Supplied text:

::::::

The ALM approach enforces GC content constraints during training:

**Objective function:**
```

L = L_MLM + λ·(GC - μ) + (ρ/2)(GC - μ)²

```

Where:
- `L_MLM`: Masked language modeling loss
- `λ`: Lagrangian multiplier (updated adaptively)
- `ρ`: Penalty coefficient (self-tuning)
- `GC`: Mean GC content (sliding window of 50 codons)
- `μ`: Target GC content (0.52 for E. coli)

**Key features:**
- **Curriculum learning**: 3 warm-up epochs before enforcing GC constraint
- **Adaptive penalty**: Penalty coefficient increases if constraint violation doesn't improve
- **Self-tuning**: Lagrangian multiplier and penalty updated every 20 steps

This approach allows the model to learn codon preferences while maintaining precise GC content control, critical for synthesis and expression in E. coli.

## Evaluation Metrics

ENCOT computes comprehensive metrics for optimized sequences:

- **CAI (Codon Adaptation Index)**: Measures similarity to highly expressed genes (0-1, higher is better)
- **tAI (tRNA Adaptation Index)**: Measures tRNA availability (0-1, higher is better)
- **GC Content**: Percentage of G+C nucleotides (target: 52% for E. coli)
- **CFD (Codon Frequency Distribution)**: Similarity to reference codon frequencies
- **Negative cis-elements**: Count of problematic sequence motifs
- **Homopolymer runs**: Long repeats that can cause synthesis issues

## Project Structure

```

encot/

├── configs/                    # YAML configuration files

│   ├── train_ecoli_alm.yaml   # Main training config

│   ├── train_ecoli_quick.yaml # Quick test config

│   └── benchmark.yaml         # Benchmark config

├── scripts/                    # Entry-point scripts

│   ├── preprocess_data.py     # Data preparation

│   ├── train.py               # Training wrapper

│   ├── optimize_sequence.py   # Sequence optimization

│   └── run_benchmarks.py      # Benchmark evaluation

├── CodonTransformer/          # Core module (custom, not PyPI)

│   ├── CodonPrediction.py     # Model loading & inference

│   ├── CodonEvaluation.py     # Metrics calculation

│   ├── CodonData.py           # Data preprocessing

│   └── ...

::::::

Questions:
- A) Based on the ENCOT README, are these statements true? Answer yes or no for each, and quote the words from the README that decide it. (i) The GC content constraint is enforced from the first training epoch. (ii) The Lagrangian multiplier and penalty are updated every 20 steps. (iii) Mean GC content is measured over a sliding window of 50 codons.
- B) Resume the ENCOT README at the point where it stops, and keep writing in its style.

(Data entries)
::::::

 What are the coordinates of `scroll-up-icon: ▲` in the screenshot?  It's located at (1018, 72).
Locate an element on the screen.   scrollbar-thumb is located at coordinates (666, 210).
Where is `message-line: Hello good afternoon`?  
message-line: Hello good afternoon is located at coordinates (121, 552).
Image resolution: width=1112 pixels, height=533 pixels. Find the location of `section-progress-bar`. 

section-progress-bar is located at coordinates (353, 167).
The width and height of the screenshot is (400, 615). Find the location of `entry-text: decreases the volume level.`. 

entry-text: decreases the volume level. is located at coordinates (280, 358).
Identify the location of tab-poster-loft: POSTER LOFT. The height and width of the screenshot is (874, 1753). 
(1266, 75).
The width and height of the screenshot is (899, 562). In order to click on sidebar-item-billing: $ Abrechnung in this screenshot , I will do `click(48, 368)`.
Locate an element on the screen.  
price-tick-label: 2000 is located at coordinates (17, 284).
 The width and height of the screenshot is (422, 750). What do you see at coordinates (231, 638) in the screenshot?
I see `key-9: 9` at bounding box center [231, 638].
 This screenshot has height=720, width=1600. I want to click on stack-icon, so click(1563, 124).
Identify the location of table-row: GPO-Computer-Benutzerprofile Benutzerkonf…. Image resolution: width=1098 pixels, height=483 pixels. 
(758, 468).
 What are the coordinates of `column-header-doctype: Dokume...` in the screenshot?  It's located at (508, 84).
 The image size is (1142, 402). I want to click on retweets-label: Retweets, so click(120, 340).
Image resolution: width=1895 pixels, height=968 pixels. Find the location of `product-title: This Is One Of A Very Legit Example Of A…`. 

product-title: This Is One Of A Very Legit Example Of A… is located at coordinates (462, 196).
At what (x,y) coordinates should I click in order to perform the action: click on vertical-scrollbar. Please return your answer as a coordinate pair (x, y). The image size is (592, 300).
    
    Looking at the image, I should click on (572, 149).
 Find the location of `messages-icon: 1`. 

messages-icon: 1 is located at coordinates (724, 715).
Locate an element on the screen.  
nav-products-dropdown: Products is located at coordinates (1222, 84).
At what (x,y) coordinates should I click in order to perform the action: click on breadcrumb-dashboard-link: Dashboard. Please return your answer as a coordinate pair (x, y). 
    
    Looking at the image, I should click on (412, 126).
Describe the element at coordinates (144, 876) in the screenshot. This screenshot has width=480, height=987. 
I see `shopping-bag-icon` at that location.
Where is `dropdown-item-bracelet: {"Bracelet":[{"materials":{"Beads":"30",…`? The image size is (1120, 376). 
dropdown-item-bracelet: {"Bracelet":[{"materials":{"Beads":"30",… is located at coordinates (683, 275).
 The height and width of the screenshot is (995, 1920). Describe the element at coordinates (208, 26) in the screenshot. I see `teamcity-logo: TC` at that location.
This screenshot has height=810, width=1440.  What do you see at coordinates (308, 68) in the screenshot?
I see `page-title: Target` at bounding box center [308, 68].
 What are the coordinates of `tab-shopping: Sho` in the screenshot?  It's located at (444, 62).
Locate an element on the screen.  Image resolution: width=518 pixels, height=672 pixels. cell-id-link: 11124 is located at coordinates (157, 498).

::::::

Task-by-task outputs:
- A)
(i) No: "3 warm-up epochs before enforcing GC constraint"
(ii) Yes: "Lagrangian multiplier and penalty updated every 20 steps"
(iii) Yes: "Mean GC content (sliding window of 50 codons)"

- B)
├── data/                       # Datasets

│   ├── finetune_set.json      # Training data

│   ├── test_set.json          # Test data

│   └── ecoli_processed_genes.csv  # Reference sequences

├── models/                     # Model checkpoints

├── notebooks/                  # Jupyter notebooks

├── tests/                      # Test suite

├── streamlit_gui/             # Streamlit web interface

├── finetune.py                # Training script (original)

├── benchmark_evaluation.py    # Evaluation script (original)

└── README.md                  # This file

```

## Troubleshooting

### Common Issues

**1. CUDA out of memory:**
- Reduce `batch_size` in config file
- Use gradient accumulation: increase `accumulate_grad_batches`

**2. Model checkpoint not found:**
- The script will auto-download from Hugging Face if local checkpoint missing
- Ensure you have internet connection for first run

**3. Data preprocessing errors:**
- Verify CSV files have correct column names
- Check that DNA sequences are valid (divisible by 3, proper start/stop codons)

**4. Import errors:**
- Ensure you've activated the virtual environment
- Run `pip install -r requirements.txt` again

### Getting Help

- **Issues**: Open an issue on GitHub
- **Questions**: Check the documentation or contact the authors

## License

This project is licensed under the Apache License 2.0 - see the [LICENSE](LICENSE) file for details.

## Acknowledgments

- **CodonTransformer**: Base model from [adibvafa/CodonTransformer](https://github.com/adibvafa/CodonTransformer)
- **Hugging Face**: Model hosting and distribution
- **E. coli data**: NCBI and Kazusa codon usage databases

## Citation

If you use ENCOT in your research, please cite:

```bibtex

@article{encot2025,

  title={ENCOT: A Transformer-Based Codon Optimization Model Balancing Multiple Objectives for Enhanced E. coli Gene Expression},

  author={Baddam, Saketh and Emam, Omar and Elfikky, Abdelrahman and Cavarretta, Francesco and Luka, George and Farag, Ibrahim and Sanad, Yasser},

  journal={bioRxiv},

  year={2025},

  doi={10.1101/2025.11.26.690826},

  url={https://doi.org/10.1101/2025.11.26.690826},

  note={Preprint (not peer-reviewed)}

}

```

---

**ENCOT** - State-of-the-art codon optimization for E. coli expression systems.